5.6 Data Mining, Discovery, and Exploration

Notes from readings text readings:

Mining of Massive Datasets, 3rd Ed
Networks, 2nd edition, Mark Newman
Algorithms and data structures for massive datasets, Medjedovic, Dzejla, Tahirovic, Emin, Manning, 2022
Advanced algorithms and data structures, La Rocca, Marcello, Manning, 2021
Data Mining, Concepts and Techniques, 4th Edition, Jiawei Han, Jian Pei, Hanghang Tong, Morgan Kaufmann, 2022

5.6.1 9/3 Course introduction and introduction to data mining

5.6.1.1 What is data mining?

The concept of data mining is the science of actionable knowledge discovery from inferences on massive datasets by uses of powerful hardware, programming systems, and algorithms to solve problems in science, commerce, healthcare, government, humanities, etc.

5.6.1.2 Goals of data mining

The process of generating a model and using an algorithm to make predictions.

Ex. Detecting phishing attacksL Build a model of phishing emails by examining emails with keywords or phrases. Apply model to each email to determine weights to certain words and apply that algorithm to determine if the email is phishing.

Typically the modeal is a statistical model to visualize the underlying distribution of the data.

Ex. If our data is a set of numbers, the modoel might be a gaussian distribution with parameters mean and standard deviation.

Data mining can be done with algorithms from machine learning, such as Bayes nets, support-vector machines, decisions trees, hidden Markov models, etc. This is often done in situations when we know little about the problem that is being solved. Sometimes we do not know the explination for what the model is doing.

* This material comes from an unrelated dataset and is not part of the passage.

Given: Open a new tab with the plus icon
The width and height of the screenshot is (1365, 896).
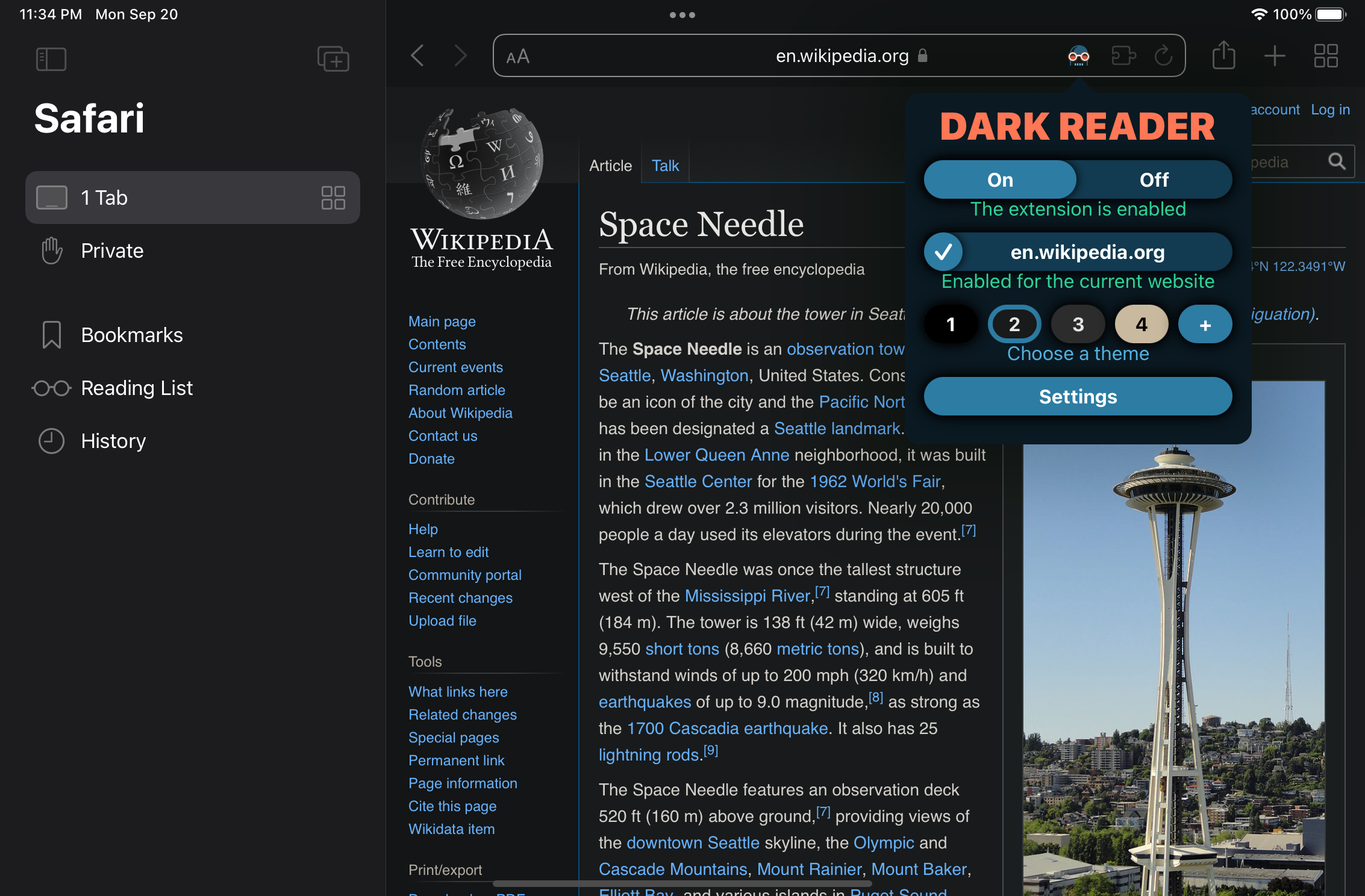Looking at the screenshot, I should [1275, 56].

A model is the answer to a complex query about the data like calculating the standard deviation and mean. The general approach to modeling can be described as either 1) summarizing the sata succinctly and approximately (PageRank or clustering), or 2) finding the most prominen features of the data and ignoring the rest (feature extraction, i.e., frequent itemset or similar items).

5.6.1.3 Limitations

Response suspicious events was called TIA - Total Information Awareness, which was a program focused on mining all the data that they could find to track suspicious activity. Now, there’s also a focus on information ingegration, relating and combining different data source into one to obtain insights is a key to solve important problems. However, with large data sets, you often can find interesting things but may be artifacts with no significance.

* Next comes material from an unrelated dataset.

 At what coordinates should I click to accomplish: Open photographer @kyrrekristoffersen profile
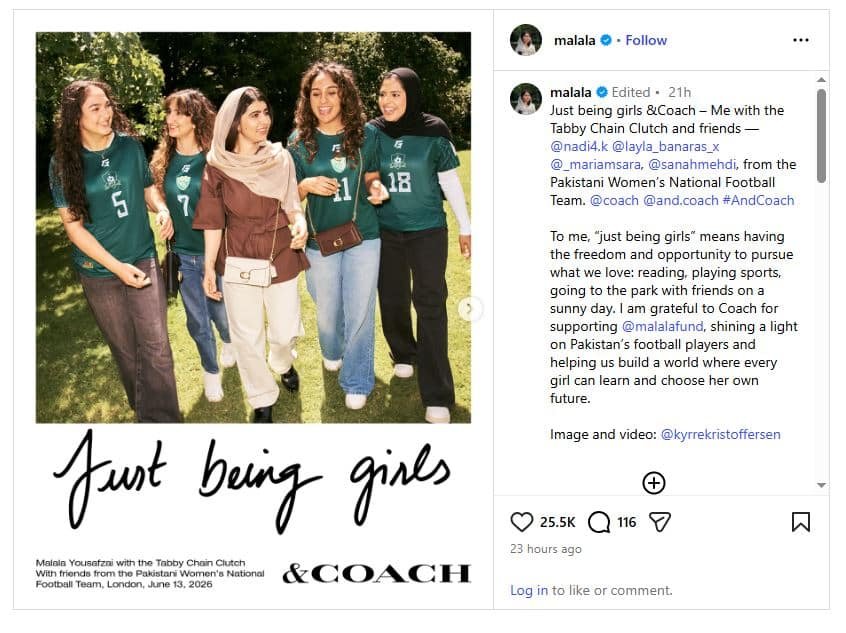point(720,434)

5.6.1.4 Bonferroni’s Principle

Data, especially large data, there’s an expected inherent stochastic variability. What this means is that if we look hard enough at the data assuming an assumption with significant features, there’s a posibiility that it may be bogus. Bonferroni correction gives a statistically sound way to avoid most false positives. Informally, calculate the expected number of expected events assuming iid (independent identically distributed), if the expected is significantly larger than number of real events you expect to find, then this implies artifact of randomness. A larger observered than expected implies statistically significant.

Exercise 1.2.1 Using the information from Section 1.2.3, what would be the number of suspected pairs if the following changes were made to the data (and all other numbers remained as they were in that section)?

The number of days of observation was raised to 2000.
The number of people observed was raised to 2 billion (and there were therefore 200,000 hotels).
We only reported a pair as suspect if they were at the same hotel at the same time on three diﬀerent days.

# a The number of days of observation was raised to 2000.
P_2people_sameHotel_sameDay <- 0.01 * 0.01
hotels = 1e+05
P_sameHotel_sameDay <- P_2people_sameHotel_sameDay/hotels
print(P_sameHotel_sameDay)

## [1] 1e-09

P_2people_sameHotel_twoDays <- P_sameHotel_sameDay^2
print(P_2people_sameHotel_twoDays)

## [1] 1e-18

# 1 billion people might be evil-doers
n = 1e+09

Pairs_people <- (n^2)/2
print(Pairs_people)

## [1] 5e+17

# pairs of days
days <- 1000
Pairs_days <- (days^2)/2
print(Pairs_days)

## [1] 5e+05

Expected_events <- Pairs_people * Pairs_days * P_2people_sameHotel_twoDays
print(Expected_events)

## [1] 250000

# pairs of days, raise to 2000
days <- 2000
Pairs_days <- (days^2)/2
print(Pairs_days)

## [1] 2e+06

Expected_events <- Pairs_people * Pairs_days * P_2people_sameHotel_twoDays
print(Expected_events)

## [1] 1e+06

# The days increase observations from 5e5 to 1e6.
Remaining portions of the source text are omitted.